A proposal to build a medical waste treatment facility in Lackawanna is all but dead, an official of BFI Waste Systems has confirmed.

The company previously said that it might try to pursue the project even after it was rejected by the City Council in February.

But BFI has decided since against pursuing it and instead is concentrating its efforts on locating a plant in the Chautauqua County Town of Sheridan, BFI Vice President David Balbierz said this week.

Balbierz, however, refused to rule out the possibility that someday BFI might try again in Lackawanna.

"Never say never," he said.

After the Lackawanna City Council on Feb. 15 voted 4-1 against the $2.6 million project, company officials said that they might challenge the decision in court.

The officials and attorneys said at the time that a challenge was possible on the grounds that the vote was taken despite the company's request that the matter be withdrawn from consideration at that time.

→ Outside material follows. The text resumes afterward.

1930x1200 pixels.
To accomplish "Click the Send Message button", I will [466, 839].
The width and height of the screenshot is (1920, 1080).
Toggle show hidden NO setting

Another contention was that the vote amounted to a blanket rejection of the proposal rather than a true consideration of whether the project would have been consistent with the city's long-range waterfront development plan, the company said.

BFI has decided against going to court, Balbierz said.

"We don't want to go where we're not wanted," he added.

"It became too hot a political issue," he said, referring to widespread citizen opposition voiced at several public meetings.

The fact that the BFI proposal came at the same time that Oxford Energy Co. was proposing a tire-burning energy plant also hurt the project, Balbierz said. Opponents argued that the two projects would help make the city a dumping ground.

The Oxford proposal remains alive. The company is seeking state environmental licensing approval before asking the Council to vote on whether its project would be consistent with the waterfront plan.

Cheryl Panfil, secretary of the group formed to fight the proposals, Thursday said "good riddance" to BFI. Her organization, Citizens for Lackawanna's Future, now plans to concentrate on opposing the Oxford project, she said.

Mayor Thomas E. Radich, who says he favors both projects as long as they can prove that they meet environmental standards, said he hopes BFI will someday reconsider Lackawanna.

"I hope to see them come back again," he said.